There is a wide range of dog treats available out there. So, if you’ve been wondering which ones are okay for your cat; the first thing to keep in mind is that semi-moist dog treats and foods often come with propylene glycol. If your feline pet takes too much of this ingredient for a long time, it could lead to some health issues that you’ll have to handle in the future.
However, smaller dry crunchy dog foods and treats are an excellent choice because they can easily scrape plaque off cats’ teeth. They are made in a variety of flavors that both cats and dogs love, and they are safe for cats.
They are also very easy to store, so you don’t have to worry about them going bad in after some time. all you need to do is put them in a resealable plastic container after opening the packaging.

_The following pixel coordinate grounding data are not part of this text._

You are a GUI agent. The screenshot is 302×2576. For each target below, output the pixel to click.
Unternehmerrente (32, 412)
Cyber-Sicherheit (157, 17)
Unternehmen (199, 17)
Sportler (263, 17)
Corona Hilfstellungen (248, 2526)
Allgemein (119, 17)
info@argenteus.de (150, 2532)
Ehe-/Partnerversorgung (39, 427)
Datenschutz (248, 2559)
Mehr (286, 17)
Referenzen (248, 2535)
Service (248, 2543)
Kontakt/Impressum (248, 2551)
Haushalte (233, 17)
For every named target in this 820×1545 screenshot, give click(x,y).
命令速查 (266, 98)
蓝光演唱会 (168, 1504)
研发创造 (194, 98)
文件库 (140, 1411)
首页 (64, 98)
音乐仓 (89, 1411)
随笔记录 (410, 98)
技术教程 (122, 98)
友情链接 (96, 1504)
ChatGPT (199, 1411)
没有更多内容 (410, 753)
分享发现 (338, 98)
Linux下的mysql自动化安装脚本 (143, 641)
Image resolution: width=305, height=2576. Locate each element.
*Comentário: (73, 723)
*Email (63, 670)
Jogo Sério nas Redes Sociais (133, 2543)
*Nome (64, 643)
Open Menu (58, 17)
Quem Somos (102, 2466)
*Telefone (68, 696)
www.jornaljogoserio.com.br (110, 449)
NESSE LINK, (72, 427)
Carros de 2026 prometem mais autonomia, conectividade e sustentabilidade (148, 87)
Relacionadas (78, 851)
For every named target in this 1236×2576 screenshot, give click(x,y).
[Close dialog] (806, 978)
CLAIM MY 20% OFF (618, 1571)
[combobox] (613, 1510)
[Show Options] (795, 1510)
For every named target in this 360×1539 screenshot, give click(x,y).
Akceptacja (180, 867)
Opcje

Treat Tips for a Healthy Cat
1. Moderation is key
Like humans, cats can quickly develop a taste for treats, and they can also decide to ignore their regular food in favor of treats they love. That is why you shouldn’t offer your cat treats too often. Susan G. Wynn, DVM, CVA, a veterinary nutritionist in Georgia, suggests that two or three times a week is okay for cat treats.
2. Slow down with human food
Foods and treats made for cats specifically contain vitamins, amino acids, and minerals as they are required for a healthy cat. So, you should rarely offer your cat human food in her diet. But to mix things up occasionally, you can try small bits of cooked tuna or cheese, fish, chicken, or liver. You can as well offer your cat a tablespoon of milk once in a while. But for cats that are intolerant to lactose, it could lead to diarrhea, Wynn says.
3. Avoid toxic foods and treats
Treats that contain raisins, onions, grapes, alcohol, tea, salt are toxic to cats. While we may love them, they can be super toxic to our feline buddies. If you’re not certain that a cat treat is safe, consult your vet before offering it to your cat.
4. Stop begging
If you want to give your kitty a treat, try not to do so at the dinner table or at the kitty’s insistence. Avoid rewarding begging. If not, it becomes a normal behavior that won’t stop.
5. Overweight cats need care
Cat treats add more calories to your cat’s regular diet. But simply shutting out treats isn’t going to help an overweight cat. It is best to have your kitty evaluated by a vet, to develop a safe diet plan for your cat to lose weight slowly. If your cat is overweight and you’re aiming for rapid weight loss, it could result in hepatic lipidosis, a severe liver disease.
High-quality cat treats remain the best option for a happy, confident, and healthy kitty.
Even though some dog treats, like the crunchy ones, are especially safe for our cats, they are not made for cats. Cat food is more expensive than dog treats for a reason – they contain more ingredients and nutrients than dog treats.
As mentioned in this article, your cat needs specific nutrients to lead a healthy life, dog treats aren’t the best for them.